+++ Listed records +++
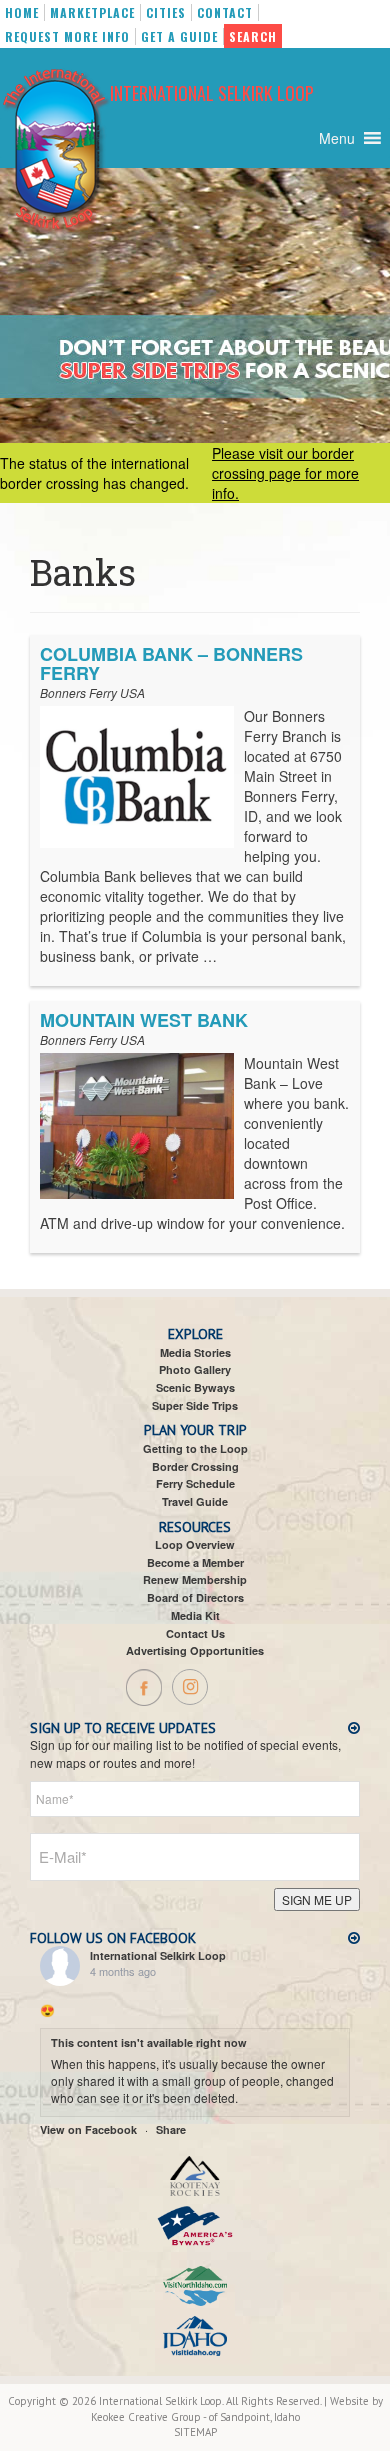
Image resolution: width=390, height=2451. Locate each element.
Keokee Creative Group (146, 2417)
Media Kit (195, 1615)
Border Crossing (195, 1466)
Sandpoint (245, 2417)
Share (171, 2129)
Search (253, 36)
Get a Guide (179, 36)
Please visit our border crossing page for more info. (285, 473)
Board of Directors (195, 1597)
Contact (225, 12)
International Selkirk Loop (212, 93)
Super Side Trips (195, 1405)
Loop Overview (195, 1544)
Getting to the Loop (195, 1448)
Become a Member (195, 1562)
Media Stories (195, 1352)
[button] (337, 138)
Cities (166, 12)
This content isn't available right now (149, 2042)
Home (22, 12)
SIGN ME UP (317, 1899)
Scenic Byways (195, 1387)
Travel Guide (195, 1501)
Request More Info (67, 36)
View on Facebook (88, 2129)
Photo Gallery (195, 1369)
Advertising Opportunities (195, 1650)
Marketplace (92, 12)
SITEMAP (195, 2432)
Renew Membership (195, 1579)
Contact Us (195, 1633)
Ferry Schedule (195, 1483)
+++
+++ Listed records +++
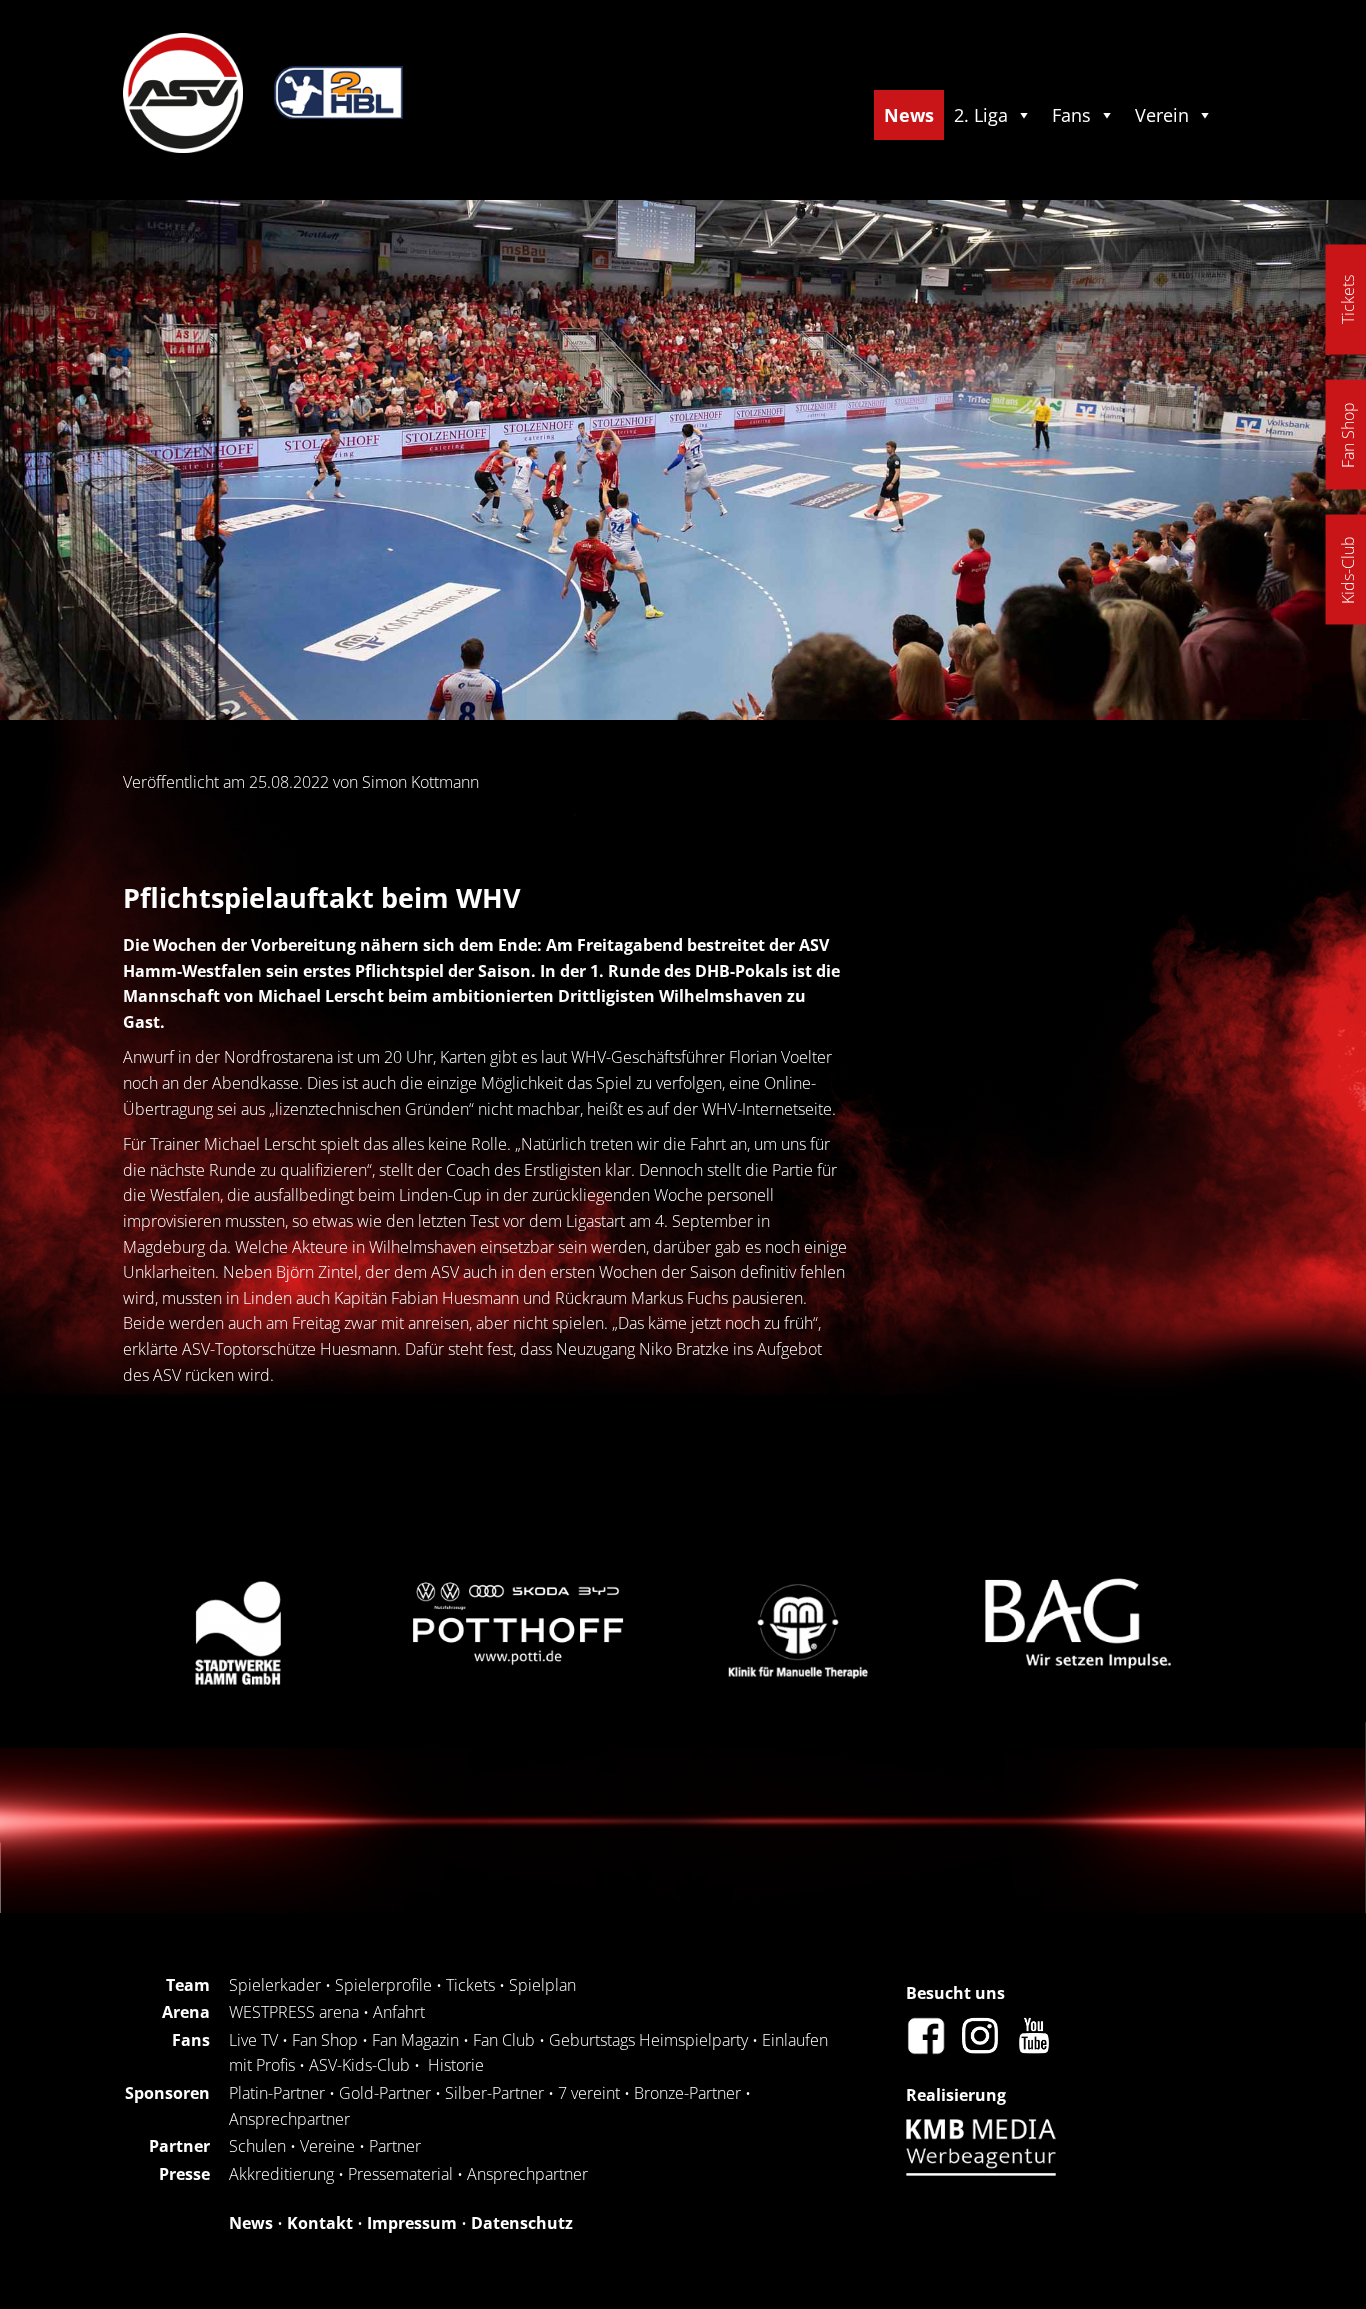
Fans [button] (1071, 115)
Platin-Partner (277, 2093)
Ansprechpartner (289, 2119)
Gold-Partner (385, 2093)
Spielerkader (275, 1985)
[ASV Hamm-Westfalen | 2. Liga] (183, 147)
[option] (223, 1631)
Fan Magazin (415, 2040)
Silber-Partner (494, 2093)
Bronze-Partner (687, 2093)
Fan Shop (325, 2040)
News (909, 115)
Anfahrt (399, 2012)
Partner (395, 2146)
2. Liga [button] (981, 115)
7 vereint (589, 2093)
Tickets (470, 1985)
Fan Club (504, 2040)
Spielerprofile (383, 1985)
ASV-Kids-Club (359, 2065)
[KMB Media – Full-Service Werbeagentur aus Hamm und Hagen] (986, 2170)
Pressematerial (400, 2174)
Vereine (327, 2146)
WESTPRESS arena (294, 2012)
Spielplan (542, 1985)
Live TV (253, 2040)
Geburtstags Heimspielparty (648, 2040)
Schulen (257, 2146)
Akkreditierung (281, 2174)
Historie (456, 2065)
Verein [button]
+++
Exercise brief:
Your answer should be the lines above from the one containing "Gold-Partner (385, 2093)" through the one containing "Live TV (253, 2040)", copied exactly and with both ends kept.

Task response:
Gold-Partner (385, 2093)
Spielerkader (275, 1985)
[ASV Hamm-Westfalen | 2. Liga] (183, 147)
[option] (223, 1631)
Fan Magazin (415, 2040)
Silber-Partner (494, 2093)
Bronze-Partner (687, 2093)
Fan Shop (325, 2040)
News (909, 115)
Anfahrt (399, 2012)
Partner (395, 2146)
2. Liga [button] (981, 115)
7 vereint (589, 2093)
Tickets (470, 1985)
Fan Club (504, 2040)
Spielerprofile (383, 1985)
ASV-Kids-Club (359, 2065)
[KMB Media – Full-Service Werbeagentur aus Hamm und Hagen] (986, 2170)
Pressematerial (400, 2174)
Vereine (327, 2146)
WESTPRESS arena (294, 2012)
Spielplan (542, 1985)
Live TV (253, 2040)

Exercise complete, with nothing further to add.